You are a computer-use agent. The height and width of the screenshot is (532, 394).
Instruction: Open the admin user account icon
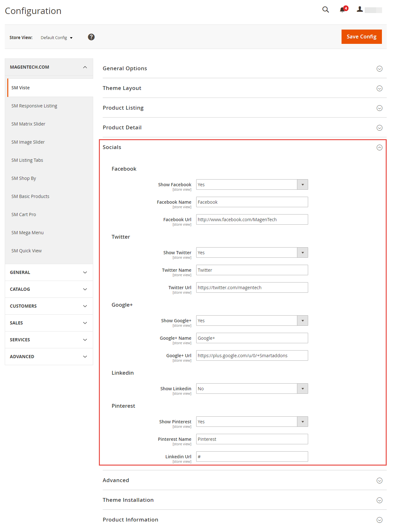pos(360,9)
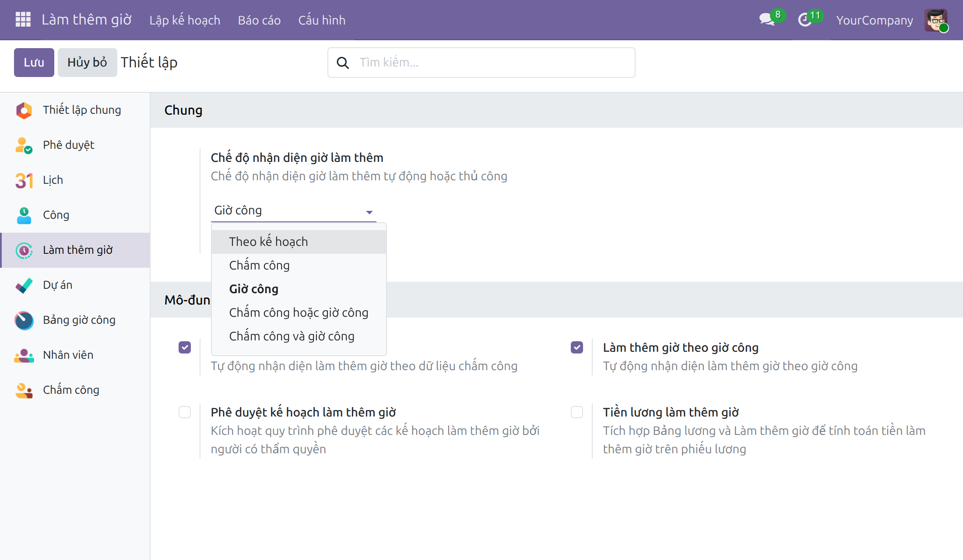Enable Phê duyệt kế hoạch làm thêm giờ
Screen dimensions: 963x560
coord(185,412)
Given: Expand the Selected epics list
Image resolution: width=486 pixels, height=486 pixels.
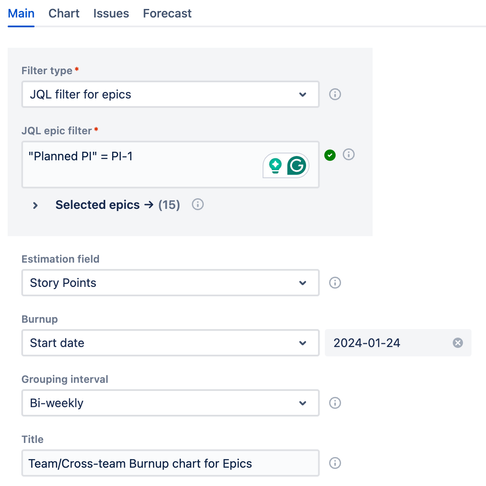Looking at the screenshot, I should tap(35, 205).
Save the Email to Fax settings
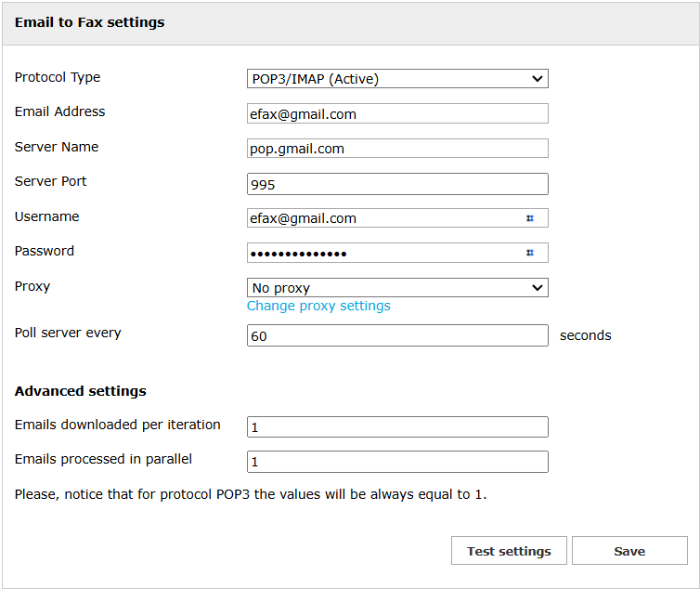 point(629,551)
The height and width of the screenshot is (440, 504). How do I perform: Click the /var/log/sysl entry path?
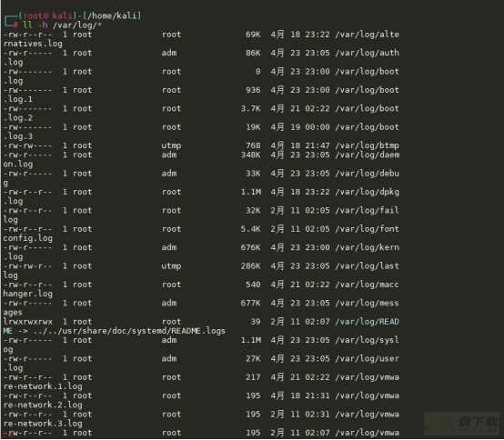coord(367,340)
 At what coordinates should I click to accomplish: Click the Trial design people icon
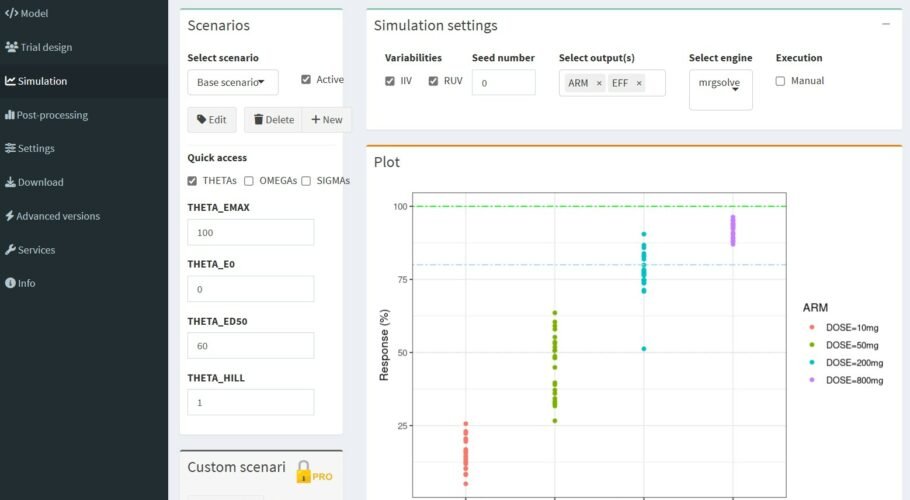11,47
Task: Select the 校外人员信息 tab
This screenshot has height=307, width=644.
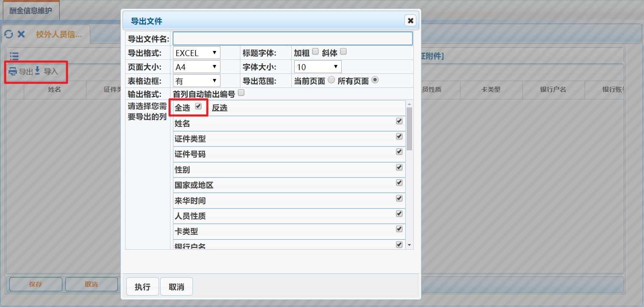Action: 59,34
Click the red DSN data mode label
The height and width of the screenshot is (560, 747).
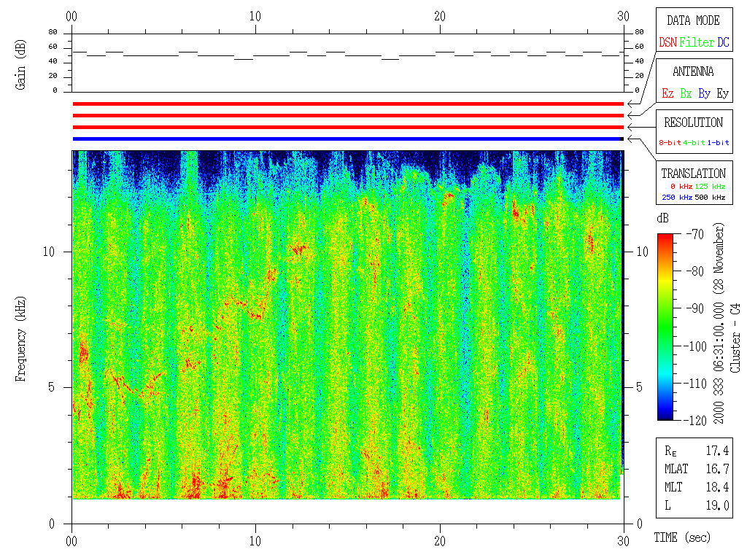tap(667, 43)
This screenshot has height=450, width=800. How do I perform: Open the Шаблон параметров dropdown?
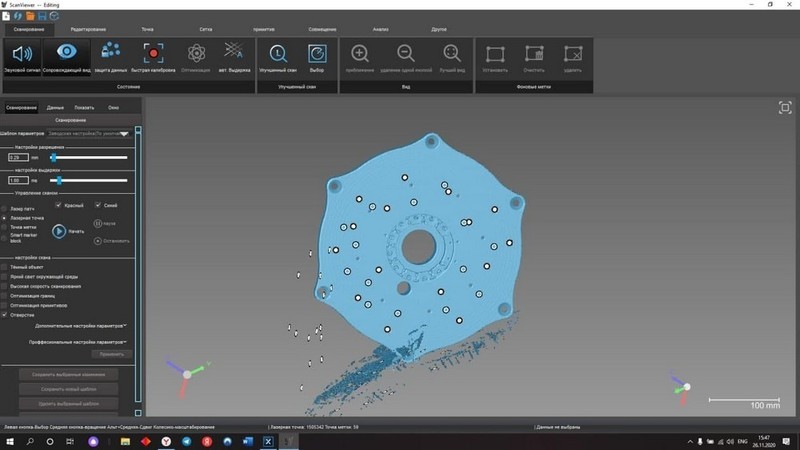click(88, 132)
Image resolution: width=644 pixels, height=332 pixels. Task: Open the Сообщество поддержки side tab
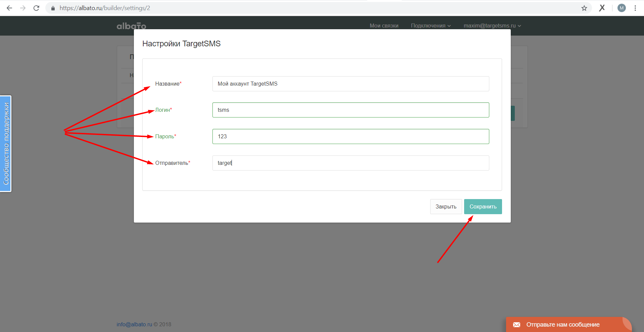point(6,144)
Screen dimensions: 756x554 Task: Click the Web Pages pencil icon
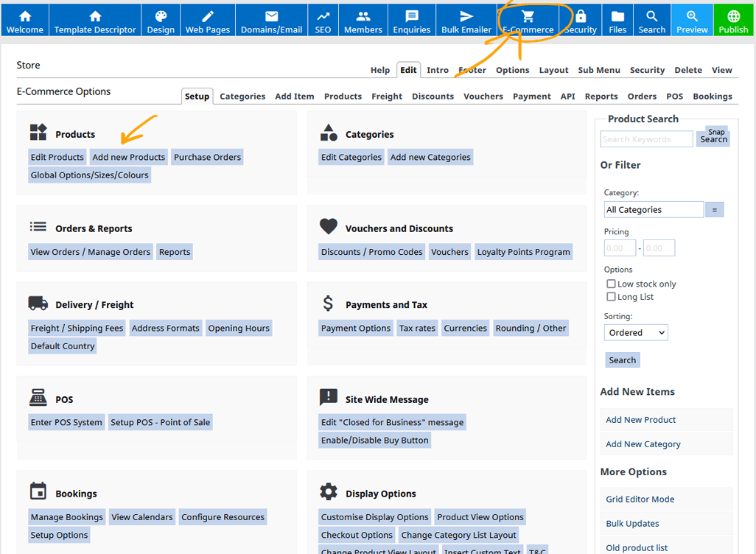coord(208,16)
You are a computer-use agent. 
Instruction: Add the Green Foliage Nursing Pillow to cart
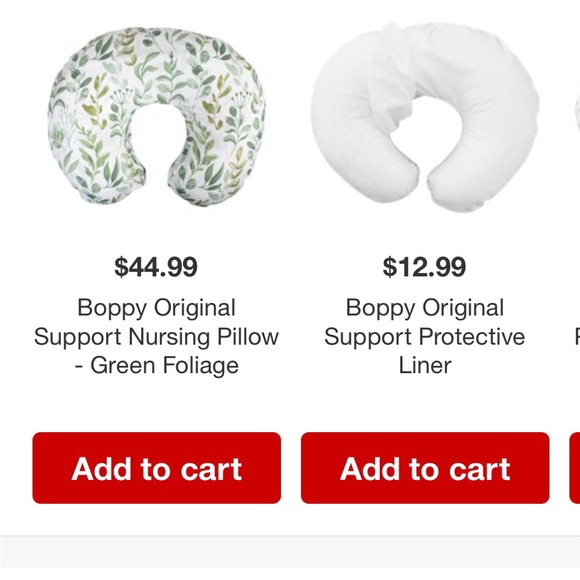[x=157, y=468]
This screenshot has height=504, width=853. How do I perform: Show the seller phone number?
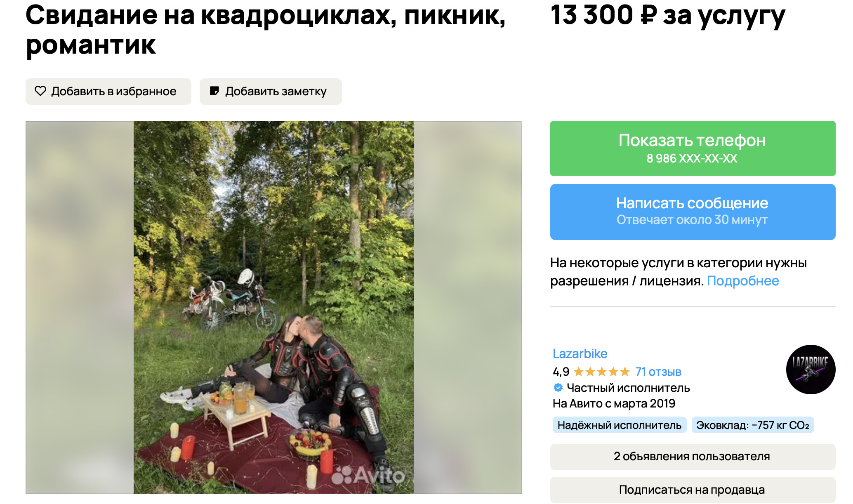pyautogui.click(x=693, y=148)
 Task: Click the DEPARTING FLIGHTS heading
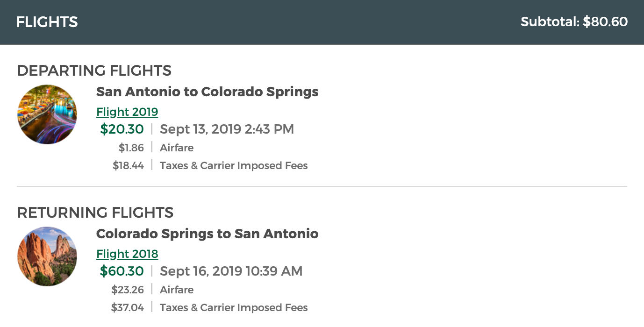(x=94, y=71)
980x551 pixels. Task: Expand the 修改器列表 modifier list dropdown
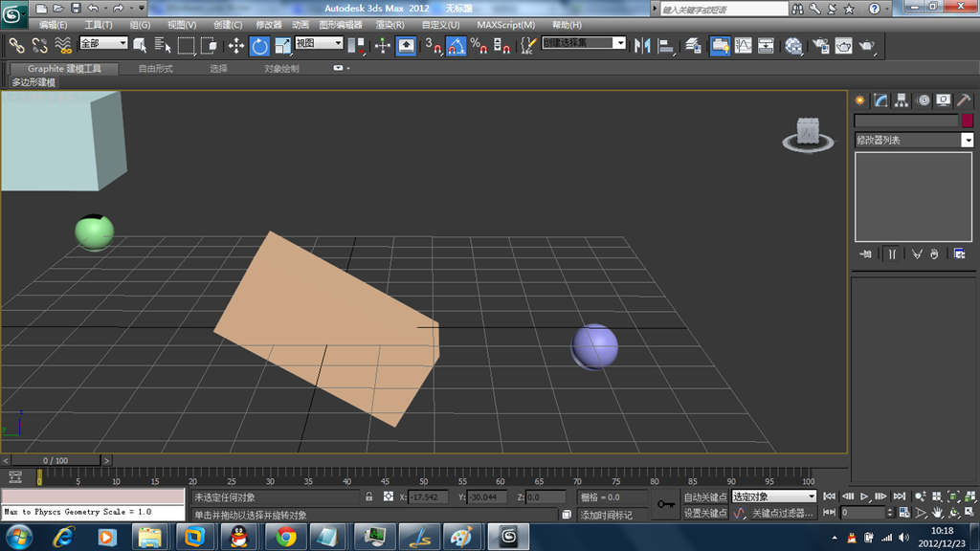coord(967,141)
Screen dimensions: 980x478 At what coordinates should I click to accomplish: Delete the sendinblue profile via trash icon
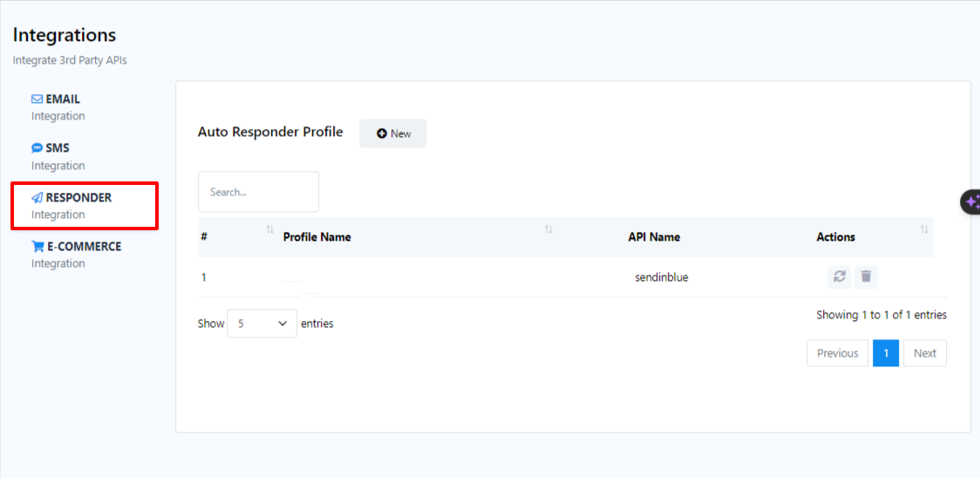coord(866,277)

## WHAT IS NEEDED
The answer should consist only of the lines from the line with "This screenshot has height=450, width=800." through the last line of the data, repeated exactly; pictures stay out.

## RESPONSE
This screenshot has height=450, width=800. How do I perform: Open the Шаблон параметров dropdown?
click(88, 132)
Image resolution: width=644 pixels, height=332 pixels. Task: Open the Сообщество поддержки side tab
point(6,144)
Screen dimensions: 756x554 Task: Click the Web Pages pencil icon
coord(208,16)
You are a computer-use agent. 
Instruction: Add the Green Foliage Nursing Pillow to cart
[x=157, y=468]
This screenshot has height=504, width=853. How do I perform: Show the seller phone number?
pyautogui.click(x=693, y=148)
 Task: Click the DEPARTING FLIGHTS heading
(x=94, y=71)
980x551 pixels. Task: Expand the 修改器列表 modifier list dropdown
coord(967,141)
Screen dimensions: 980x478 At what coordinates should I click to accomplish: Delete the sendinblue profile via trash icon
coord(866,277)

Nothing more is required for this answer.